There is an integer overflow vulnerability in dcraw. When the victim runs dcraw with a maliciously crafted X3F input image, arbitrary code may be executed in the victim's system. References: https://bugs.debian.org/cgi-bin/bugreport.cgi?bug=984761
Flaw summary: In the foveon_load_camf() function of dcraw.c, `wide` and `high` variables are assigned by getting data from the file (via the get4() function, which reads 4 bytes from the input file). Therefore, a crafted file could control the values of these variables. They are used in the calculation of a size like so: meta_length = wide*high*3/2; meta_data = (char *) malloc (meta_length); Therefore, it's possible for a maliciously crafted file to control the amount of bytes allocated by this malloc() call and for example, make the allocation too small. meta_data is subsequently filled with content from the input file as well. If an attacker is able to leverage this out-of-bounds write flaw to write to a key area in memory, it could potentially lead to code execution.
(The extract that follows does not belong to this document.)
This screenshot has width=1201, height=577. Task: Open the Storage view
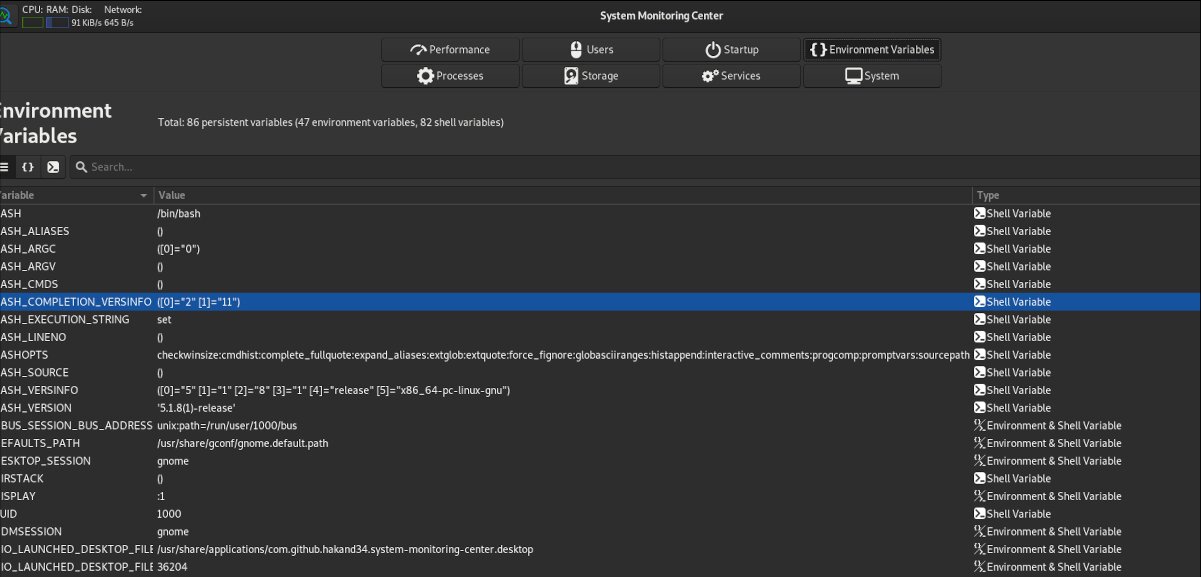(x=590, y=75)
I am curious why there's no tracking bug for Fedora, because it has the exact same version of LibRaw as RHEL 9 and for that we do have a bug.
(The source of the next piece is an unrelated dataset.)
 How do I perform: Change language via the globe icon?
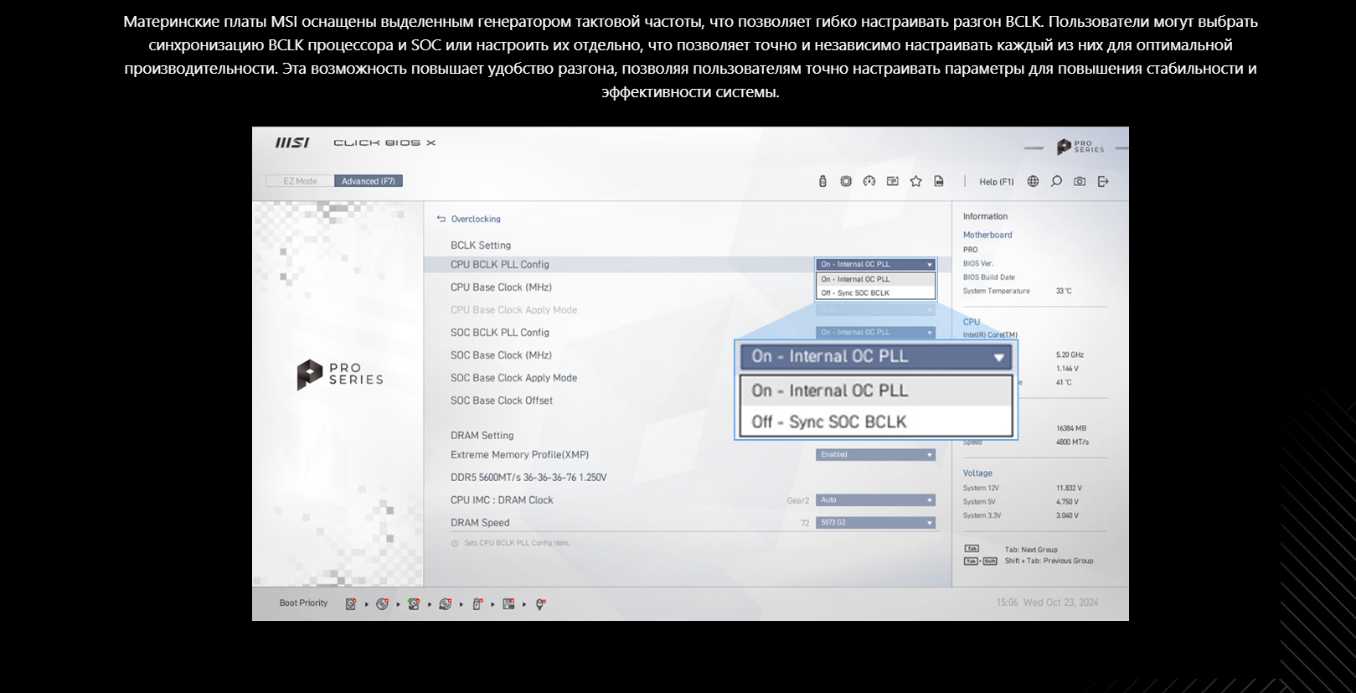1033,181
Created LibRaw tracking bugs for this issue: Affects: fedora-all [bug 2019614] Created dcraw tracking bugs for this issue: Affects: fedora-all [bug 2019611] Created kf5-libkdcraw tracking bugs for this issue: Affects: fedora-all [bug 2019612] Created mingw-LibRaw tracking bugs for this issue: Affects: fedora-all [bug 2019615] Created rawtherapee tracking bugs for this issue: Affects: fedora-all [bug 2019613]
In reply to comment #8: > I am curious why there's no tracking bug for Fedora, because it has the > exact same version of LibRaw as RHEL 9 and for that we do have a bug. Thanks for pointing this out. I was going through older flaws and noticed this too, then saw your comment. I have no idea why Fedora didn't have trackers filed, especially since it was already marked affected/fix which usually means that trackers get auto-filed... Anyway, I filed them now.